Race will be one of the factors considered by Telkom during its controversial restructuring process, the trade union Solidarity said on Monday (23 June).
Telkom announced earlier this month that it plans to cut 4,400 jobs through voluntary severance packages or voluntary early retirement packages.
It also confirmed that 3,400 employees will be transferred to outsourced companies.
Solidarity said in a statement on Monday that Telkom indicated in a section 189 notice to trade unions that employment equity will be one of the selection criteria during the restructuring process.
“If Telkom proceeds with this, it will mean that white employees will bear the brunt of the telecommunication giant’s retrenchment process,” it said.

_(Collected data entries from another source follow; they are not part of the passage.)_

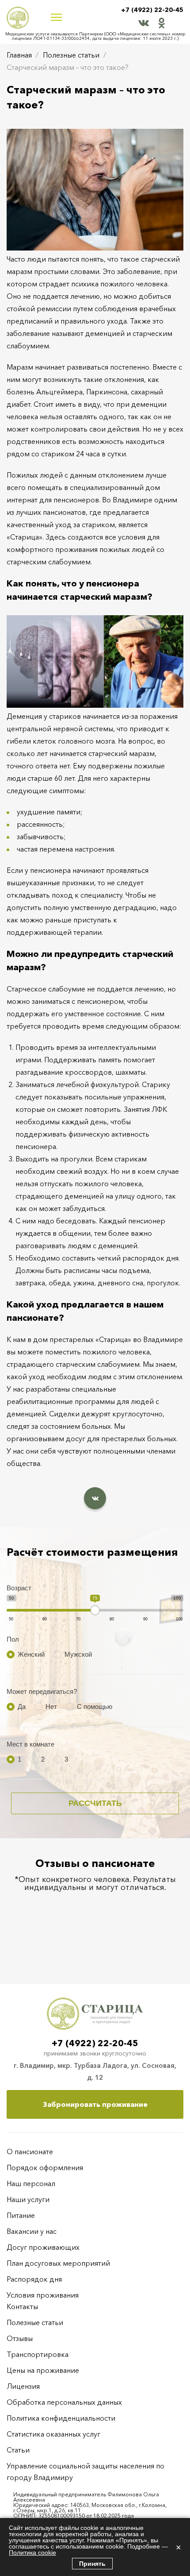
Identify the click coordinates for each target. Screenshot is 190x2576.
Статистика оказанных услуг (53, 2433)
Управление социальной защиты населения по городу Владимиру (85, 2471)
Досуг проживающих (43, 2247)
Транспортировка (37, 2354)
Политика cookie (32, 2552)
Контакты (22, 2306)
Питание (21, 2215)
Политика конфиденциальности (61, 2418)
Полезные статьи (71, 54)
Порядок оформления (45, 2167)
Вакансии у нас (32, 2231)
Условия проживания (43, 2295)
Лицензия (23, 2386)
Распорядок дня (34, 2279)
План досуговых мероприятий (58, 2263)
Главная (19, 54)
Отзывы (20, 2338)
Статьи (18, 2449)
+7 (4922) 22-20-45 (152, 10)
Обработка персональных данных (64, 2402)
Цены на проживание (43, 2370)
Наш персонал (31, 2183)
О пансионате (30, 2151)
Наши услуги (28, 2199)
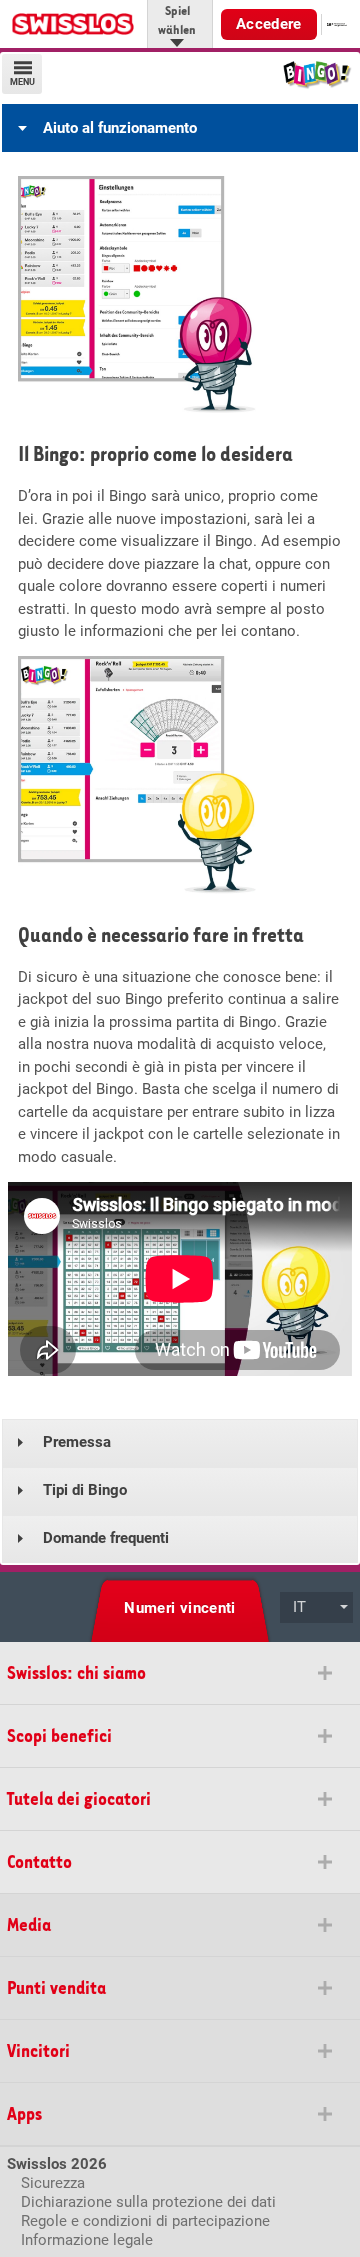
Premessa (77, 1442)
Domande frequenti (106, 1538)
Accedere (269, 24)
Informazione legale (87, 2240)
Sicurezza (53, 2183)
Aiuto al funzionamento (120, 128)
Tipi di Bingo (85, 1490)
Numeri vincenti (180, 1608)
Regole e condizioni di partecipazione (145, 2221)
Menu (22, 82)
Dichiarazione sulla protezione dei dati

Solidarity said it warned Telkom in a letter to withdraw the section 189 notice. “We believe that the application of affirmative action targets as selection criteria during retrenchment processes is contrary to the Employment Equity Act. Based on this, we requested Telkom to withdraw the notice,” said spokesperson, Marius Croucamp.

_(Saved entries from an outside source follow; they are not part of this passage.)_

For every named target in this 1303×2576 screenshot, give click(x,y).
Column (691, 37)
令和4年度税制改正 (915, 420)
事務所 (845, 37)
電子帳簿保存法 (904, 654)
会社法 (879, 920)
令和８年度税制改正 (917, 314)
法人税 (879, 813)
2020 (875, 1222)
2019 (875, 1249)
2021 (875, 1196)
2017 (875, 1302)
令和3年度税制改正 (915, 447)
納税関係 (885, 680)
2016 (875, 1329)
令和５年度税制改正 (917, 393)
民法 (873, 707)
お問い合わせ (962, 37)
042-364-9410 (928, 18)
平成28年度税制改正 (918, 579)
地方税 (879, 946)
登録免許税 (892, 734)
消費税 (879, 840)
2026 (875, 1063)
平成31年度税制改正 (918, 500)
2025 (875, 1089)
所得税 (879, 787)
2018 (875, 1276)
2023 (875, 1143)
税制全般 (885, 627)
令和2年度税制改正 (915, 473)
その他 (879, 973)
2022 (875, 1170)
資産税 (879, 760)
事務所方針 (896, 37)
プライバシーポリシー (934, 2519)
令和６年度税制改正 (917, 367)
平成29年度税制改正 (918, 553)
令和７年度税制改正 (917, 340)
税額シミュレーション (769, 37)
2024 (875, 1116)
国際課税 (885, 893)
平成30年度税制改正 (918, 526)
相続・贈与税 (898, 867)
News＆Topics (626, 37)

Telkom had wanted to use employment equity as selection criteria during a restructuring process in 2014, the union said, noting that the listed operator eventually backed down from the process.
Solidarity, along with two other trade unions, declared a dispute with Telkom on Friday, accusing the telco of failing to properly consult with trade unions and employees in accordance with its own restructuring forum.

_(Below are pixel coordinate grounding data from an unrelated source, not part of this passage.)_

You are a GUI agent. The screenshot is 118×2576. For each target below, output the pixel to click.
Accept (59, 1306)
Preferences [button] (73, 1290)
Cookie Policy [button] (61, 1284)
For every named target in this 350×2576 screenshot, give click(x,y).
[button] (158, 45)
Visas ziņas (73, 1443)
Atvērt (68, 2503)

“We believe the section 189 notice is premature and that Telkom should first provide for dispute resolution before the process can continue. In addition, the use of race as a selection criteria is not in the best interests of the company and it also contravenes the principles of Telkom’s restructuring forum,” Croucamp said.
Croucamp said it was worrying that Telkom wanted to enforce such a comprehensive process that would irrevocably change the lives of thousands of people without sufficient consultation.
“Our members do not have enough information to be able to take the necessary decisions. This process simply has to be halted until proper consultations with trade unions have taken place and all the information have been made available,” he said.
The trade union has threatened possible further legal action against Telkom if the company does not take heed of it’s objections.
Telkom is 39.76% owned by government, while the Public Investment Corporation (PIC) has a 13.25% stake in the company.